# A modern hello.



## LemonLime (Jul 22, 2007)

Good (insert correct time here),

As you can guess I am new to this site.

A little about me:

I have been writing for about a year now. My passion for writing blossomed when I won an essay contest a few months ago. I do some write some poetry but mostly short stories and I am even *crosses fingers* working on a novel.

I am always open to advice and knowledge from others.

Thank you!


----------



## Shinn (Jul 22, 2007)

Hello there and welcome to the forum, LemonLime! 

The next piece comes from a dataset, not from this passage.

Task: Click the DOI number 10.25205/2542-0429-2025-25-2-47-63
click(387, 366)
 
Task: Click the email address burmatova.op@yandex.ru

I hope to be reading some of your work soon.


----------



## LemonLime (Jul 22, 2007)

Thank you very much! It is grand to meet you.


----------



## Shinn (Jul 22, 2007)

It's a pleasure to meet another new writer on the forums, LemonLime. I hope you'll enjoy being on the forums.


----------



## Triquediqual (Jul 22, 2007)

Welcome to the forums.


----------



## LemonLime (Jul 22, 2007)

Thank you again. I am glad to be here. I will try to learn as much as possible. I am like a sponge in a way. Comforting.


----------



## Baron (Jul 22, 2007)

Greetings and welcome


----------



## LemonLime (Jul 22, 2007)

Thank you Baron. Grand to meet you.


----------



## Nickie (Jul 22, 2007)

Welcome to the forum!


Nickie


----------



## LemonLime (Jul 22, 2007)

Thank you! Nice to meet you.


----------